One hitch, Bebel said, may come if Waksal testifies that he instructed his brokers that they could tell certain people, including Stewart, about any of his activity in ImClone stock.
The indictment goes into detail about Merrill Lynch’s policies on confidentiality of client information, including a section that reads: “You should not `piggyback,’ that is, enter transactions after a client’s trades to take advantage of perceived expertise or knowledge on the part of the client.”
Bebel noted the word “should” might well create problems for the government.
“That’s going to get chewed up in a buzzsaw at trial,” he said, noting it could be interpreted as advisory and making it more difficult to prove intent to commit fraud.
The SEC, however, said that Bacanovic clearly violated his duty to Merrill Lynch, and that Stewart, a former stockbroker, should have known he had done so and should not have sold stock based on the information.
The indictment alleges Stewart lied to company investors after the investigation became public in June last year. At the time, she issued statements that she had instructed her broker in advance to sell her ImClone shares when the price fell below $60, and that she had no inside information when she sold in December 2001. The result, the government alleges, was to artificially inflate the price of Martha Stewart Living stock.
“By putting out repeated, detailed and fraudulent information” about her ImClone sales, Comey said, Stewart “defrauded buyers and sellers in her own company stock in order to stop the slide” in those shares.
Stewart’s lawyers insisted that effort has gone too far, challenging the decision to file charges.
“Is it for publicity purposes because Martha Stewart is a celebrity?

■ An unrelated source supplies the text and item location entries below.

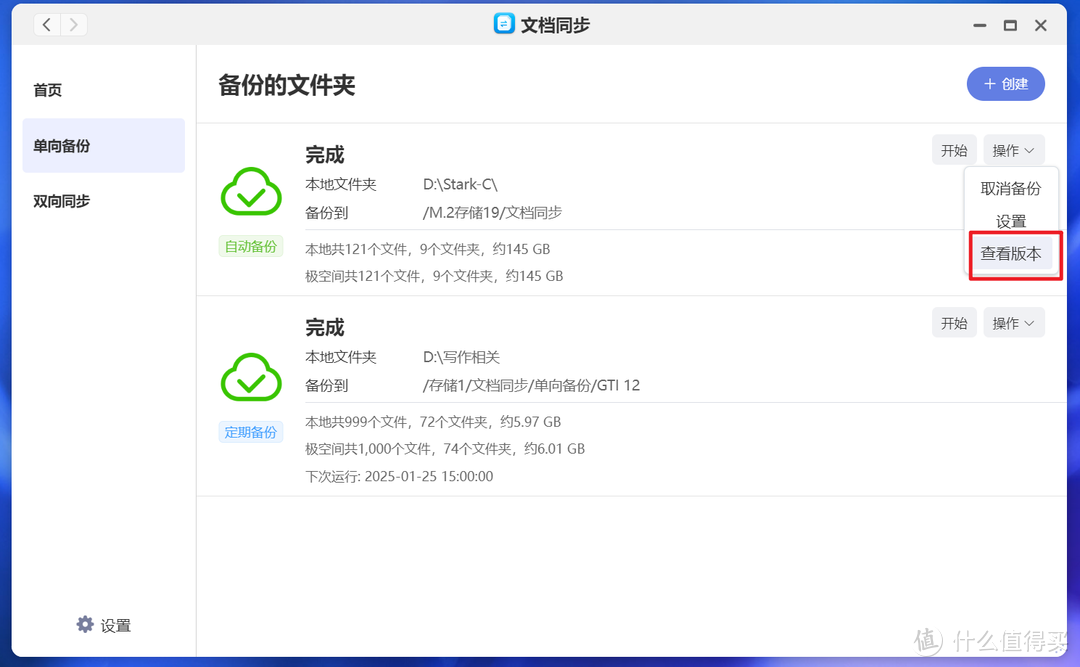Click the forward navigation arrow
Viewport: 1080px width, 667px height.
pyautogui.click(x=73, y=24)

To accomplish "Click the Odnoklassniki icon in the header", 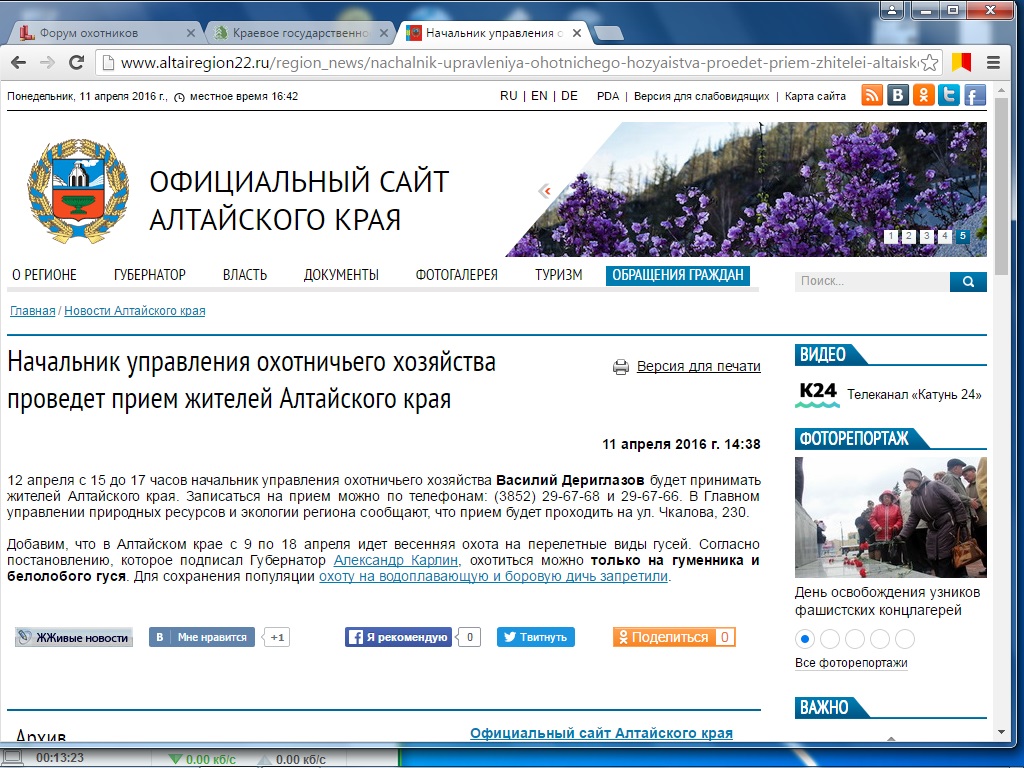I will tap(925, 96).
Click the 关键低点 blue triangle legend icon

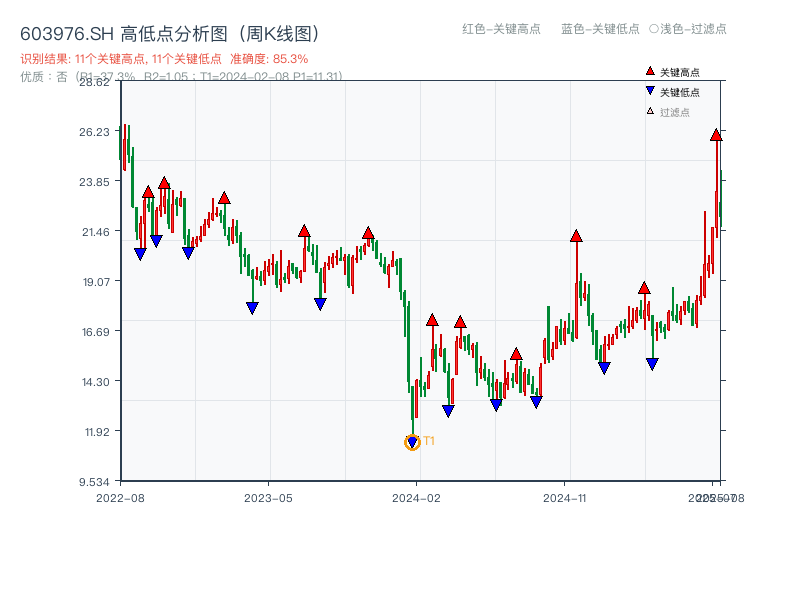click(650, 88)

Is it because she is a woman who has successfully competed in a man’s business world by virtue of her talent, hard work and demanding standards?” her lawyers’ statement read. “Or is it because the Department of Justice is attempting to divert the public’s attention from its failure to charge the politically connected managers of Enron and WorldCom, who may have fleeced the public out of billions of dollars?”
Comey insisted that he treated Stewart no different from any other suspect.
“Martha Stewart is not being prosecuted because of who she is, but because of what she did,” he said. He called the case “a tragedy that could have been prevented.”
Andrew Countryman writes for the Chicago Tribune. Newsday contributed to this article. Both are Tribune Publishing newspapers.